**BLOC DE TEXTE:**
# # # # # # #

La nécessité du théâtre – Paris / Avignon, 5 min d’arrêt #01

Bienvenue dans ce nouveau format sur Esperluette, si vous me suivez depuis un moment vous savez que j’adore le spectacle vivant et en particulier le théâtre. Avec l’annulation du Festival d’Avignon que je suis depuis 7 ans déjà, clairement je suis en manque. C’est de là qu’a émergé l’idée de créer sur le podcast une chronique culturelle. Une idée que j’ai donnée pendant le confinement à l’actrice Karine Ventalon, au détour d’une conversation.

L’idée lui a plu, après quelques échanges la chronique que vous allez entendre chaque mois est née. Elle s’appelle paris-Avignon, 5 minutes d’arrêt et je suis vraiment ravie que Karine vienne apporter sa voix chaleureuse, son talent & son amour des beaux textes à l’aventure podcastique Esperluette.

Je vous laisse avec Karine qui pour cette première va vous parler… de théâtre bien sûr.

# # # # # # #

**DONNÉES DISPONIBLES:**
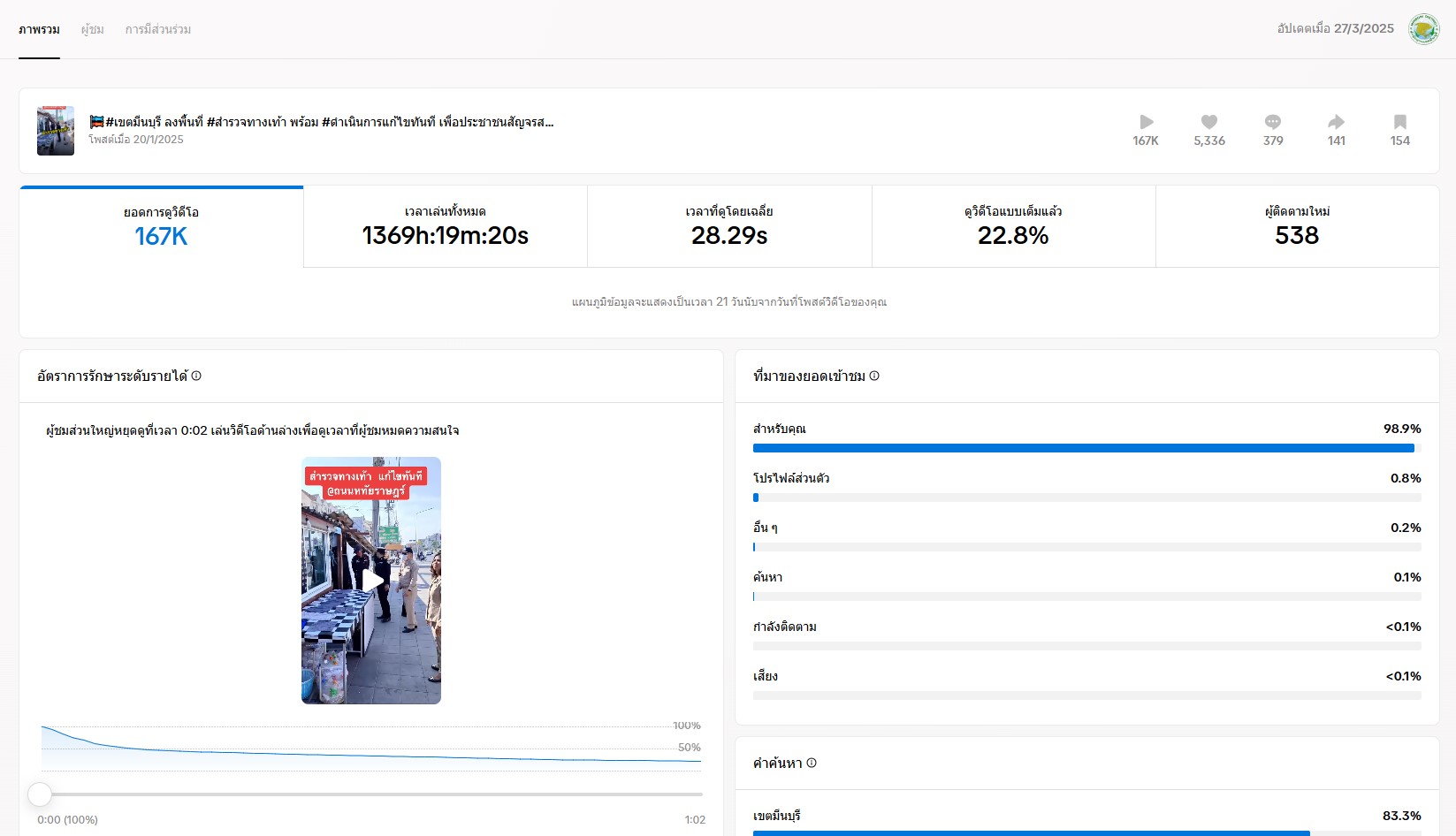The width and height of the screenshot is (1456, 836).
Task: Click info icon next to อัตราการรักษาระดับรายได้
Action: tap(196, 376)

# # # # # # #

**EXERCICE BREF 1:**
Répondez aux questions suivantes d'après la présentation de la chronique Paris-Avignon :
(a) Depuis combien d'années la personne qui écrit suit-elle le Festival d'Avignon ?
(b) À quelle actrice l'idée de la chronique a-t-elle été proposée ?
(c) À quelle fréquence la chronique pourra-t-elle être entendue ?
**EXERCICE BREF 2:**
Rédigez la suite de la présentation de la chronique Paris-Avignon, en commençant après sa dernière phrase.
Les lignes forment un matériau indépendant de la présentation de la chronique Paris-Avignon.

**RÉSULTAT 1:**
(a) Depuis 7 ans.
(b) À Karine Ventalon.
(c) Chaque mois.

**RÉSULTAT 2:**
Bonne écoute !

Karine Ventalon


Retrouvez Karine Ventalon sur sa page Facebook, son compte Instagram et son site internet

Pour les malentendants, l’épisode est disponible en version sous-titrée sur ma chaîne Youtube : 

Ou vous pouvez lire sa retranscription :

Marie-Cécile Drécourt :

« Bienvenue dans ce nouveau format sur Esperluette. Si vous me suivait depuis un moment vous savez que j’adore le spectacle vivant et en particulier le théâtre. Avec l’annulation du Festival d’Avignon que je suis depuis sept ans, clairement je suis en manque. C’est comme ça qu’a émergé l’idée de créer sur le podcast une chronique culturelle, une idée que j’ai donné pendant le confinement au détour d’une conversation l’actrice Karine Ventalon. L’idée lui a plu alors après quelques échanges la chronique que vous allez entendre chaque mois est née. Elle s’appelle Paris-Avignon, 5 minutes d’arrêt et je suis vraiment ravie que Karine vienne apporter sa chaleureuse voix, son talent et son amour pour les beaux textes à l’aventure podcastique Esperluette. Je vous laisse avec Karine qui pour cette première va vous parler de théâtre bien sûr. Bonne écoute ! »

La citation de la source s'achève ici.